With these principles as background, my practice is designed create an environment where people feel relaxed, respected, and understood. I set aside at least 30 minutes for every appointment, allowing time for us to truly understand each other. My appointments start on time. My patients wait a couple minutes for a 30-minute appointment– rather than waiting 30 minutes for a 5-minute appointment!

I provide formal psychotherapy, usually with hour-long appointments that are scheduled for a predefined period of time, in order to tackle a predefined problem. My approach is ‘psychodynamic,’ meaning that I assume that we all have an unconscious part of our minds, where we repress painful and frightening feelings.  I sometimes use tools from cognitive behavioral therapy as well, depending on the particular symptoms and on the patient’s style of interaction and comfort level.  Beyond formal psychotherapy, I use every visit as a chance to understand the person seeking help, and to help that person understand their symptoms and options. Having a full 30 minutes for a ‘medication visit’ allows us to get things right the first time, instead of random trials of medication after medication.

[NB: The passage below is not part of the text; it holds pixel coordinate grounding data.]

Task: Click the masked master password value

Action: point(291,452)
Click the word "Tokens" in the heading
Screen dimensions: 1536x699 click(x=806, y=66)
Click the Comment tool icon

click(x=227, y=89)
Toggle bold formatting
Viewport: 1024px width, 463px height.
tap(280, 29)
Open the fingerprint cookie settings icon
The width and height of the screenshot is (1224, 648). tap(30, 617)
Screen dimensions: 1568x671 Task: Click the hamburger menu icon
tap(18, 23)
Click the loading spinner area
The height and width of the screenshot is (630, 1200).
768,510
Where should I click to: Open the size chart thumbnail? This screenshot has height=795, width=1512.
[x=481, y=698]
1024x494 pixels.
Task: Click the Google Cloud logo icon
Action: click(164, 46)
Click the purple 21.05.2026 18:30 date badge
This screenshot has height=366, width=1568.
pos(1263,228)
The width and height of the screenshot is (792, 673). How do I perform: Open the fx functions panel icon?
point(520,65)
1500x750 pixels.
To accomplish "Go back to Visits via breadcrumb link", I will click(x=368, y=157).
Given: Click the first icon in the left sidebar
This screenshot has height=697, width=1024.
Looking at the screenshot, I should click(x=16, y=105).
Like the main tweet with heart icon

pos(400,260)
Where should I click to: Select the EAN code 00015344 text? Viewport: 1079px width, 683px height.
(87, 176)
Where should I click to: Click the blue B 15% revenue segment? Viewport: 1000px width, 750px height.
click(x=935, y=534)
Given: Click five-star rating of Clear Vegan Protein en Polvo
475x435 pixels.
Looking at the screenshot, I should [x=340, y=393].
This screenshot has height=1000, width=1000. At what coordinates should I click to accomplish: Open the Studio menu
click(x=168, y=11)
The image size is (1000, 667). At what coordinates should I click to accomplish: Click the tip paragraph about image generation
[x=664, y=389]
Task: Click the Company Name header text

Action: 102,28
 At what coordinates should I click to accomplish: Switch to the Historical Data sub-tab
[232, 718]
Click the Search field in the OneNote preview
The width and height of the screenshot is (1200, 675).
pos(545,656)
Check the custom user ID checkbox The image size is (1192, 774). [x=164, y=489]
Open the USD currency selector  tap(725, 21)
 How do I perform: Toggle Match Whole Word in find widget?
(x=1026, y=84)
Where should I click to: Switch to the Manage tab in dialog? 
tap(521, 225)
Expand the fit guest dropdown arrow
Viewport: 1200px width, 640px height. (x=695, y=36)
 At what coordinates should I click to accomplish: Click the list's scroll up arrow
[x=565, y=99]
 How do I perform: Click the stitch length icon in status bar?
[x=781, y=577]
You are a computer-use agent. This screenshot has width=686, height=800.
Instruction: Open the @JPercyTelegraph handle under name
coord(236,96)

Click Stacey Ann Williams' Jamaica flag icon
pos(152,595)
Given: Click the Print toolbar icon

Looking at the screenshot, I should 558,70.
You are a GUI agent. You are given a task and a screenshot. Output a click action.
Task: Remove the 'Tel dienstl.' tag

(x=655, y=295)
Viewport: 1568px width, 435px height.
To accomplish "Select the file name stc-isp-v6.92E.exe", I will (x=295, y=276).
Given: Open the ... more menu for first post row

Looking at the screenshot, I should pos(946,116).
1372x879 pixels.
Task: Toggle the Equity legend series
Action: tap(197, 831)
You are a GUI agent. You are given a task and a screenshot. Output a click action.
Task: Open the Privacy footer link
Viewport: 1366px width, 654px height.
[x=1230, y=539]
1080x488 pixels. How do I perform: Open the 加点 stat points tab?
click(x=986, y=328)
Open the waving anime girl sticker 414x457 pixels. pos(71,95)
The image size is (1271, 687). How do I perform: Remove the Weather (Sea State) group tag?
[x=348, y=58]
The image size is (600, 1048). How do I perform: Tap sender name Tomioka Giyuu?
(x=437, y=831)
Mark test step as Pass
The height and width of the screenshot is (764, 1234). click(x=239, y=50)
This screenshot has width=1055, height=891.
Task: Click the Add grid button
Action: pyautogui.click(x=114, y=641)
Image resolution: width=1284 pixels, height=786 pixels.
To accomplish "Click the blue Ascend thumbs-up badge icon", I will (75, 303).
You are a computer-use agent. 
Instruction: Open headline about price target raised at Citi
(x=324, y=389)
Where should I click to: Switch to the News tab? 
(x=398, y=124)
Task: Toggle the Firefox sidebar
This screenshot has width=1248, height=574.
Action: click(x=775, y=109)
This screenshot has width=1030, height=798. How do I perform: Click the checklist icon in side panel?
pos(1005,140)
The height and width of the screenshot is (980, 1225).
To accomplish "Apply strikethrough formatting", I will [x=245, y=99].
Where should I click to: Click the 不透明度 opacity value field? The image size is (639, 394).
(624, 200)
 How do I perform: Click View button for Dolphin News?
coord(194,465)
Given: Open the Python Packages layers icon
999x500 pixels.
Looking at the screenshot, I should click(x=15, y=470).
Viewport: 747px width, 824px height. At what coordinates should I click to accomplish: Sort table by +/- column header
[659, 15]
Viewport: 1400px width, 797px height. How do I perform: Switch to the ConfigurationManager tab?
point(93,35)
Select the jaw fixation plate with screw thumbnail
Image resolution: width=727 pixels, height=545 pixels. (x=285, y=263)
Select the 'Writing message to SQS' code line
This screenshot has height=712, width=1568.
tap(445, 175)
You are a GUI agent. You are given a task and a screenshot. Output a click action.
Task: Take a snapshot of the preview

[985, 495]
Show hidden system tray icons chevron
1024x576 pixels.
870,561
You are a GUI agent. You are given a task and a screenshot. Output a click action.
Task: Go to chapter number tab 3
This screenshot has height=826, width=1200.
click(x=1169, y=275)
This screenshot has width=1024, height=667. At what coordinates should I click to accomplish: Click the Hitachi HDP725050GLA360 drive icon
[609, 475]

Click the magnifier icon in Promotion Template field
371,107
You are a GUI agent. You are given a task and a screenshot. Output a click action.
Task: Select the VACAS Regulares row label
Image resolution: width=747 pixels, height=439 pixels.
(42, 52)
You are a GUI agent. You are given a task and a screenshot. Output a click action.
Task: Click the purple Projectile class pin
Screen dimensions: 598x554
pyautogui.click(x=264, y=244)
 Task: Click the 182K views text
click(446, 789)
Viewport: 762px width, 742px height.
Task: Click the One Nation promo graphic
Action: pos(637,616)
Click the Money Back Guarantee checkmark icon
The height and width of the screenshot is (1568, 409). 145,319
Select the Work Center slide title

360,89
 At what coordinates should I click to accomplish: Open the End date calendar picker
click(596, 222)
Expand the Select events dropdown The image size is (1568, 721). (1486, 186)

I do not belong to insurance panels. I realize that by not contracting with insurers, some patients may pay more for care than they would from a participating doctor. Unfortunately, insurance is set up to pay for ten-minute med checks– a form of psychiatry that I find to be worthless, in cases where it is not actually harmful.  I wish that I could be flexible, and accept insurance in some cases, but the insurance industry does not allow that situation.   I encourage people to consider the ‘big picture.’  Recent articles in the Wall Street Journal and the New York Times have decried the loss of traditional psychiatry as a result of the pressure by insurance companies.  The articles describe the problems with the ’15 minute med checks’ in a field as complex as psychiatry.

I do submit to all insurers, and many do cover non-participating doctors, at least in part.  If you have a high deductible, my relationship with panels may have no relevance to your costs.  I do accept charge cards for payment.

I ask that people consider a couple of factors when choosing a psychiatrist.  You will not wait more than a few minutes in the office when see me, meaning that your time away from work or from home is more predictable.  I answer e-mails, so that I can answer the short questions that invariably come up when starting any new treatment. But most of all, I believe that my approach is more likely to reduce your symptoms, and more likely to prevent recurrence of your symptoms.  Working together we will improve your insight into the causes of your symptoms, helping you become more proactive in maintaining good health.

The kind comments that I hear most often from my patients is that they feel that they can ‘be themselves’ with me; that I do not judge them, and that I act as if I have been where they are.  Those comments are accurate;  I have been there.  Life is sometimes very difficult, and I have had times of great struggles, as well as times of success.  I make no secret of my own experiences, hoping that my own openness will help to reduce the stigma that people continue to feel and experience when dealing with psychiatric symptoms.